ENTRIES SHOWN section start
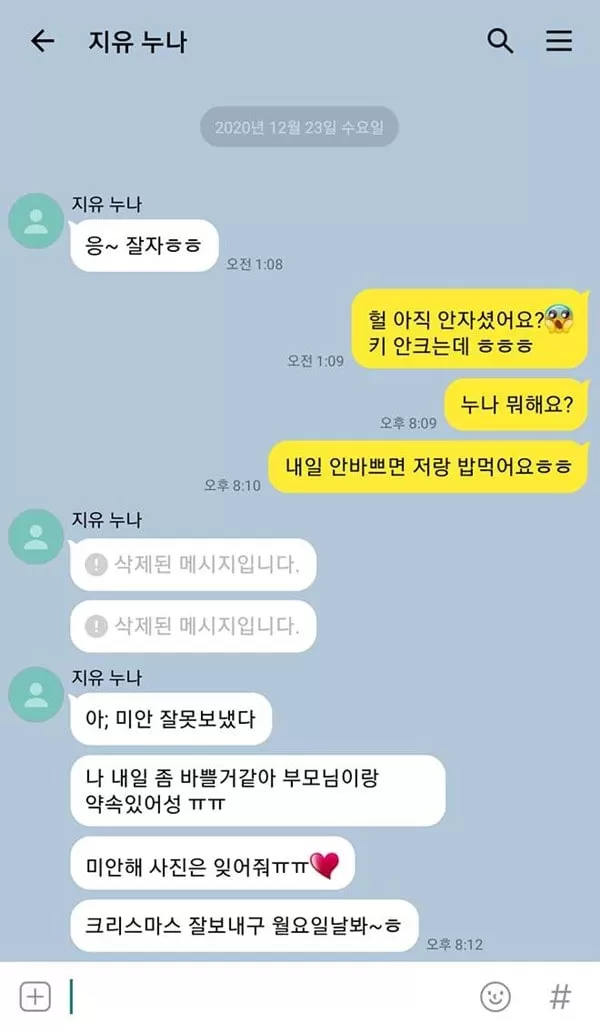Open chat search with the magnifier icon

point(500,41)
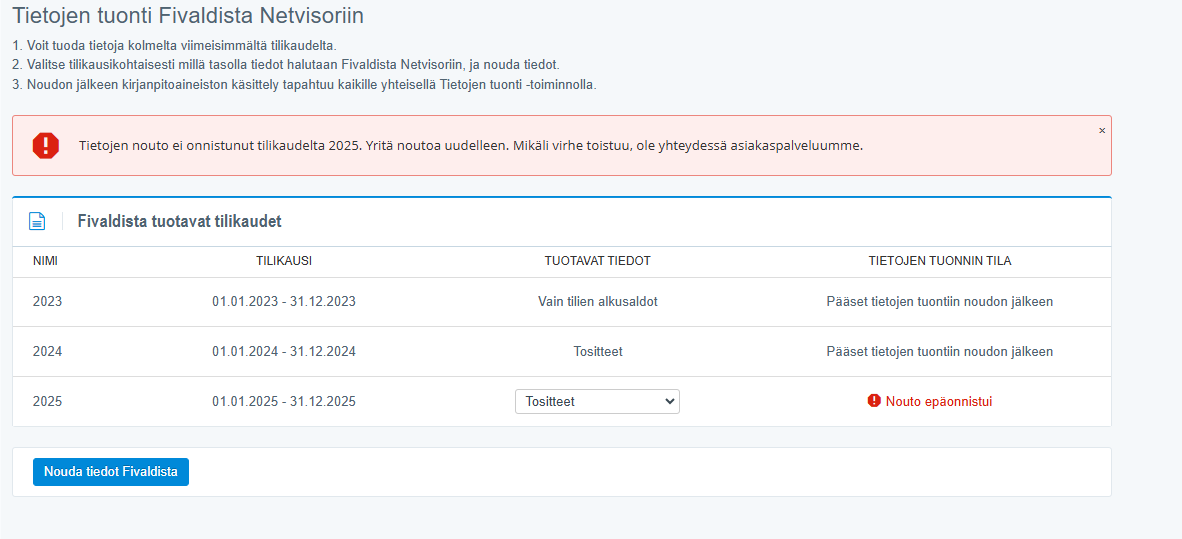Select the 2025 row name cell
The image size is (1182, 539).
[x=47, y=401]
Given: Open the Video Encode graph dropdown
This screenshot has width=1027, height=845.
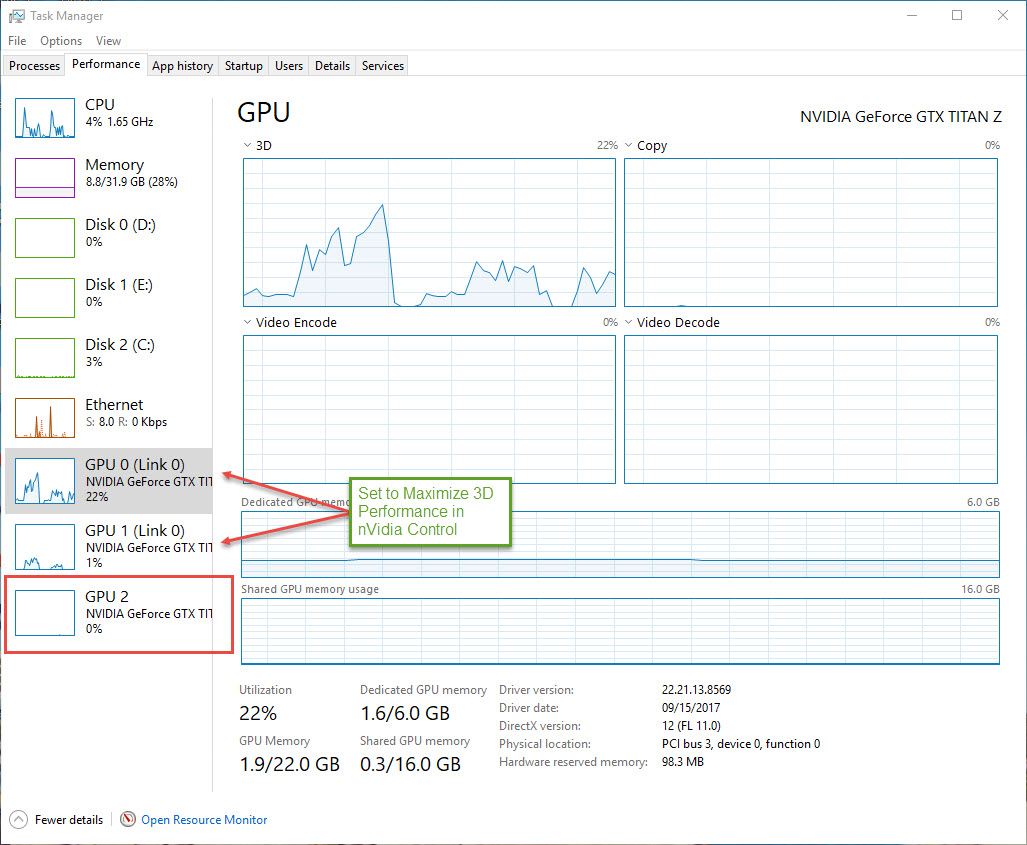Looking at the screenshot, I should point(248,323).
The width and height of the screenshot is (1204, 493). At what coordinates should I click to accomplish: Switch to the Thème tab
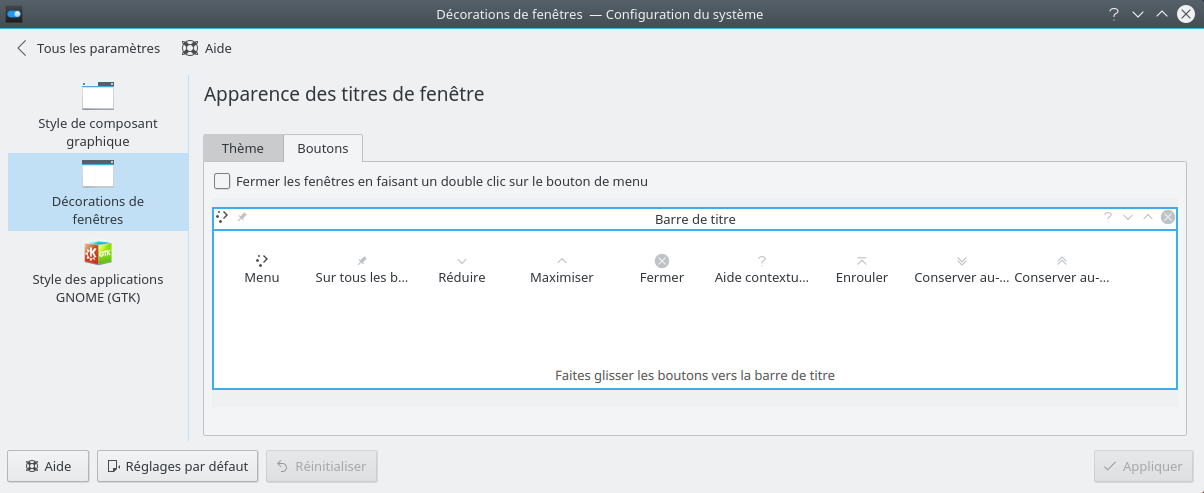243,148
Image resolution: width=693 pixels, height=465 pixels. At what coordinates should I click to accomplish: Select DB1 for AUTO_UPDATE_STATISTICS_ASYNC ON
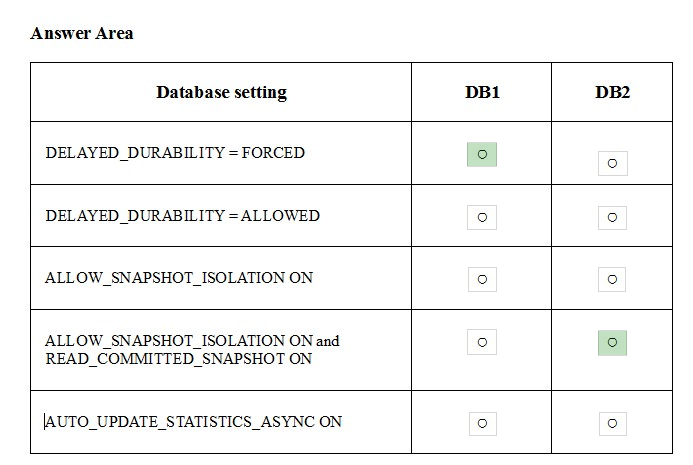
ENTRIES SHOWN section end
**TASK DETAILS**
Repeat word for word, leaving out the pictures, each line of the records from the line that holds "Given: Open the Video Encode graph dropdown" through the final one.

**RESPONSE TO THIS TASK**
Given: Open the Video Encode graph dropdown
This screenshot has width=1027, height=845.
Looking at the screenshot, I should point(248,323).
The width and height of the screenshot is (1204, 493). At what coordinates should I click to accomplish: Switch to the Thème tab
243,148
Image resolution: width=693 pixels, height=465 pixels. At what coordinates should I click to accomplish: Select DB1 for AUTO_UPDATE_STATISTICS_ASYNC ON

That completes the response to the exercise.